>> START Provided text
Extracting data from SAP HANA using AWS Glue and JDBC

Have you ever found yourself endlessly clicking through the SAP GUI searching for the data you need? Then finally resort to exporting tables to spreadsheets, just to run a simple query to get the answer you need?

I know I have—and wanted an easy way to access SAP data and put it in a place where I can use it the way I want.

In this post, you walk through setting up a connection to SAP HANA using AWS Glue and extracting data to Amazon S3. This solution enables a seamless mechanism to expose SAP to a variety of analytics and visualization services, allowing you to find the answer you need.

Overview

There are several tools available to extract data from SAP. However, almost all of them take months to implement, deploy, and license. Also, they are a “one-way door” approach—after you make a decision, it’s hard to go back to your original state.

AWS has a “two-way door” philosophy. AWS Glue, Amazon Athena, and Amazon QuickSight are AWS pay-as-you-go, native cloud services:

AWS Glue – This fully managed extract, transform, and load (ETL) service makes it easy for you to prepare and load data for analytics. There is no infrastructure to create or manage. AWS Glue handles provisioning, configuration, and scaling of the resources required to run your ETL jobs on a fully managed, scale-out, Apache Spark environment.
Athena – This interactive query service makes it easy to analyze data in S3 using standard SQL. Because Athena is serverless, there is no infrastructure to manage, and you pay only for the queries that you run. Just point to your data in S3, define the schema, and start querying using standard SQL.
>> END Provided text
* **Goal**
According to the post on extracting SAP HANA data with AWS Glue, what kind of environment does AWS Glue run ETL jobs on?
>> START Material supplied
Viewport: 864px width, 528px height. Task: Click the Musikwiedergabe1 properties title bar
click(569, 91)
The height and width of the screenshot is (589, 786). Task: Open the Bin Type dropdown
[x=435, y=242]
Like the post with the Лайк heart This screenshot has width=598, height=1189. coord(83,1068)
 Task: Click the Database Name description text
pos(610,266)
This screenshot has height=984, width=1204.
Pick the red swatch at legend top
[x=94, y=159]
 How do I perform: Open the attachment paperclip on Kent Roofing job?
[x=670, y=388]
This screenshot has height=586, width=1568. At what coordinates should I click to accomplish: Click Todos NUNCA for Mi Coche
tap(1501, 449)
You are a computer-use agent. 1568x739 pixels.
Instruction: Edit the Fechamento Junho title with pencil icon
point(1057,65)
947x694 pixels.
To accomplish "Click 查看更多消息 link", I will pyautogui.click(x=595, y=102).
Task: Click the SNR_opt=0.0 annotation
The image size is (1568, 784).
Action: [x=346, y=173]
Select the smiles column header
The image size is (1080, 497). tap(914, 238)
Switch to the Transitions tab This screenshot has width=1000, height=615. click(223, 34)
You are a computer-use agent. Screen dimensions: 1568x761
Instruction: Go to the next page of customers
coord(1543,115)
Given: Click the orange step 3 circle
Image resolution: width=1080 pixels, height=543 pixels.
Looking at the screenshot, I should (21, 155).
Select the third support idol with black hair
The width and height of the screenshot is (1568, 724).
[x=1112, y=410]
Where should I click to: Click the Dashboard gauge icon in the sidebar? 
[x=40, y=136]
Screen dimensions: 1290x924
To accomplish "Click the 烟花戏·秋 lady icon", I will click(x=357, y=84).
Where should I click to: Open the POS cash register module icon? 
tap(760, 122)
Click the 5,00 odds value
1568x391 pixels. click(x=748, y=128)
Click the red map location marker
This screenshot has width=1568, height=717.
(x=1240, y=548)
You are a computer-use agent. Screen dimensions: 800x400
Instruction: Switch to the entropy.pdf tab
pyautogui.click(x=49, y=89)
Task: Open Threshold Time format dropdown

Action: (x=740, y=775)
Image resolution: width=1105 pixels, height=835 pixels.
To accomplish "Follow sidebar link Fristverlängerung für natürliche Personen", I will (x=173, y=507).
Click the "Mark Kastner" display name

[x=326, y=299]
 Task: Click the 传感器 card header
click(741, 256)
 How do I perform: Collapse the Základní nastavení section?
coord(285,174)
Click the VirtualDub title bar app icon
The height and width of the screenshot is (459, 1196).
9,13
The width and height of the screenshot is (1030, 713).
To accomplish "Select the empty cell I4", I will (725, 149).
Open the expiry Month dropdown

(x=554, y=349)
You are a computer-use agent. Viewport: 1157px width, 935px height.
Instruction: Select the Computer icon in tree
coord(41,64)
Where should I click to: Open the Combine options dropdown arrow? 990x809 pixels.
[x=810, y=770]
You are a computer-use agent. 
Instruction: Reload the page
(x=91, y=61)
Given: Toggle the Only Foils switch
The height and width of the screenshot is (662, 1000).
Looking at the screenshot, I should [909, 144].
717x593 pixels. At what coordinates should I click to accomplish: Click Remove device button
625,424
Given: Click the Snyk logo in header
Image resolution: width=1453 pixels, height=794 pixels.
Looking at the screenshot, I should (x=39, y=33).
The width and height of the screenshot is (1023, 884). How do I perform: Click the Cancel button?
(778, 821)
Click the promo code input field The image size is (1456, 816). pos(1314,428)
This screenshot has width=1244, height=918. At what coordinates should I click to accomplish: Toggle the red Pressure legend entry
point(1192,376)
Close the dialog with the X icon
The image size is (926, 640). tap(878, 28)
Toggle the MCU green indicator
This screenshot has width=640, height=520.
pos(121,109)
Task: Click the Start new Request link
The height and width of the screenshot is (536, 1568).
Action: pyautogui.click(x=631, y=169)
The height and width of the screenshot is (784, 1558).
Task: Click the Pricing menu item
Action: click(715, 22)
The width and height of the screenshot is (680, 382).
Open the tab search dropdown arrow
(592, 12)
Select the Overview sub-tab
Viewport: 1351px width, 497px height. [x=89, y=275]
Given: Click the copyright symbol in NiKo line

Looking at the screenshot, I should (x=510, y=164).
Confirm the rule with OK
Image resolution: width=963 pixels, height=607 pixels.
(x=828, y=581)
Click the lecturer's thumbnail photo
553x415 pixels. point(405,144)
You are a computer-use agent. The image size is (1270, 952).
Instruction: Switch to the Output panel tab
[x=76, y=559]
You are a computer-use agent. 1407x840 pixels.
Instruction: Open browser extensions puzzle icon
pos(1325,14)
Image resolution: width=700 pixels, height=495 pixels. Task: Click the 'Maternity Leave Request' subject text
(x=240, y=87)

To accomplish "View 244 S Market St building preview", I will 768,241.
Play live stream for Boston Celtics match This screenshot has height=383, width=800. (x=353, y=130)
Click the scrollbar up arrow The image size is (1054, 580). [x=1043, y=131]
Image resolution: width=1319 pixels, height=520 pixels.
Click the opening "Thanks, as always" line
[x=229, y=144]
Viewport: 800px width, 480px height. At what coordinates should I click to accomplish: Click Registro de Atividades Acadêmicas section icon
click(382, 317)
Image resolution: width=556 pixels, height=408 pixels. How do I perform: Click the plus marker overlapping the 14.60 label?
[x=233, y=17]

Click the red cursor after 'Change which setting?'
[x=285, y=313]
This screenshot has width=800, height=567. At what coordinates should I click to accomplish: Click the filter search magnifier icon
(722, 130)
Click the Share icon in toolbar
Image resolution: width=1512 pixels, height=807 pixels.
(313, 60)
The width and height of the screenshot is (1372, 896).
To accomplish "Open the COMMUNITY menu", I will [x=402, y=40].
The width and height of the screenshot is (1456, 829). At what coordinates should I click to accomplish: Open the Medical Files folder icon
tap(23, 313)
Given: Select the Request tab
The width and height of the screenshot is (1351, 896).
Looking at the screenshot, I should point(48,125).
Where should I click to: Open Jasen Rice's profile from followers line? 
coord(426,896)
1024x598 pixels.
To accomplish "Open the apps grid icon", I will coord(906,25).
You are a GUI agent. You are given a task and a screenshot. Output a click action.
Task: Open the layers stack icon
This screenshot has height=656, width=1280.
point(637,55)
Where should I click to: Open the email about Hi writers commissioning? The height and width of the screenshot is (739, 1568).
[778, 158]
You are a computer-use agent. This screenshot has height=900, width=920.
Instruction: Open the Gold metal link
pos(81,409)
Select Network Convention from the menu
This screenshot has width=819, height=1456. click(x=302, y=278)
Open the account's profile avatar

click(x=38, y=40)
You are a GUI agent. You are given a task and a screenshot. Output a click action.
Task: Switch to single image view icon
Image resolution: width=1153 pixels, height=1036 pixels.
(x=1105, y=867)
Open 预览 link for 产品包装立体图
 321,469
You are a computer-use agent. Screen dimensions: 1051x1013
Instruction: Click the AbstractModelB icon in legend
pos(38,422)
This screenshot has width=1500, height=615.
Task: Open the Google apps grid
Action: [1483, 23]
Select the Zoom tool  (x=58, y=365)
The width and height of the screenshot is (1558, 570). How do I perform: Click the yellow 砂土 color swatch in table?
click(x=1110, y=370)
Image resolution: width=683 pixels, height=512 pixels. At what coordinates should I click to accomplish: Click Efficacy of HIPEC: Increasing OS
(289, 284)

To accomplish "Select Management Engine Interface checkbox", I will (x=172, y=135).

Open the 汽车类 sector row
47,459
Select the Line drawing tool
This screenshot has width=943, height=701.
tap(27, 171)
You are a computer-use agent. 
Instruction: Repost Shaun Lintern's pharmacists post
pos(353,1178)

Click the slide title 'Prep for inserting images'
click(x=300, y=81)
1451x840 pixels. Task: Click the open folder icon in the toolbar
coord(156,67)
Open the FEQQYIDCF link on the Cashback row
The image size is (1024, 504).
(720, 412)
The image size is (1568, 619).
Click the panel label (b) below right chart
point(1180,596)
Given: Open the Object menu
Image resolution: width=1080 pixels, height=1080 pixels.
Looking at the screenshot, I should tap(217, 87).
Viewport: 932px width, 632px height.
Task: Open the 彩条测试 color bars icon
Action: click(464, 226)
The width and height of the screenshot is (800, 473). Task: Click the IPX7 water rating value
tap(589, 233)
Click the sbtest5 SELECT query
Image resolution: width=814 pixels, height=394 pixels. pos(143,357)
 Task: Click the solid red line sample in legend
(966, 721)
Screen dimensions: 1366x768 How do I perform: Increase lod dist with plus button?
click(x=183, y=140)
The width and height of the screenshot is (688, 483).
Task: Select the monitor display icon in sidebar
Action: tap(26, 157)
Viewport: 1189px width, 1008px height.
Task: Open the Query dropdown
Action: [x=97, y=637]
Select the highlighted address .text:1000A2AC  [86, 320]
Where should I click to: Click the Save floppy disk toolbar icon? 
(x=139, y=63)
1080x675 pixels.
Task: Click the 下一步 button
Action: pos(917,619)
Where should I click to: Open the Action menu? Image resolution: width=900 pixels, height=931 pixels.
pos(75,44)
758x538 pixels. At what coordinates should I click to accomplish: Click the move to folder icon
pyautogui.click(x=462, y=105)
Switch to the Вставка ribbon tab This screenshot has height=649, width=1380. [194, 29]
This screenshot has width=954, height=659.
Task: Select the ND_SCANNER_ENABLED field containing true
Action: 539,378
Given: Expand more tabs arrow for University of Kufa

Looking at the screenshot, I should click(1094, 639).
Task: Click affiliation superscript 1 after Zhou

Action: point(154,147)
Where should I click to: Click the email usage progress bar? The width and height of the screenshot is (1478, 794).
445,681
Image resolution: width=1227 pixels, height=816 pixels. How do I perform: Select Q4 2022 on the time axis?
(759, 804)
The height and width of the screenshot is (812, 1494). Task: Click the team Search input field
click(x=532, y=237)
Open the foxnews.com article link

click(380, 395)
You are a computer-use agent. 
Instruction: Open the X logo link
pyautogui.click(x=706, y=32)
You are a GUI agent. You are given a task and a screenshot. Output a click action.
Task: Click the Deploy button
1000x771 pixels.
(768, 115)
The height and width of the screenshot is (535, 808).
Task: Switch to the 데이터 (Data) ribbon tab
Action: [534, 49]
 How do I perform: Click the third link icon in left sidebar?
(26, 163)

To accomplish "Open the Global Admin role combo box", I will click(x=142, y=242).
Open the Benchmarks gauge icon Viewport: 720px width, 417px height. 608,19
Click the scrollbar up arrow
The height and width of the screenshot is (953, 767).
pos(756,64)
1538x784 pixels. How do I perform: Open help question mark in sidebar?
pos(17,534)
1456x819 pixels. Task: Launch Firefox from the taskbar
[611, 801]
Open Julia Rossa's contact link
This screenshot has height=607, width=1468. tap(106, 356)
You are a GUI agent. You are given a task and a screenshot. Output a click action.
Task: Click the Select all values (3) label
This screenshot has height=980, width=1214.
>> END Material supplied
* **Completed task**
A fully managed, scale-out Apache Spark environment.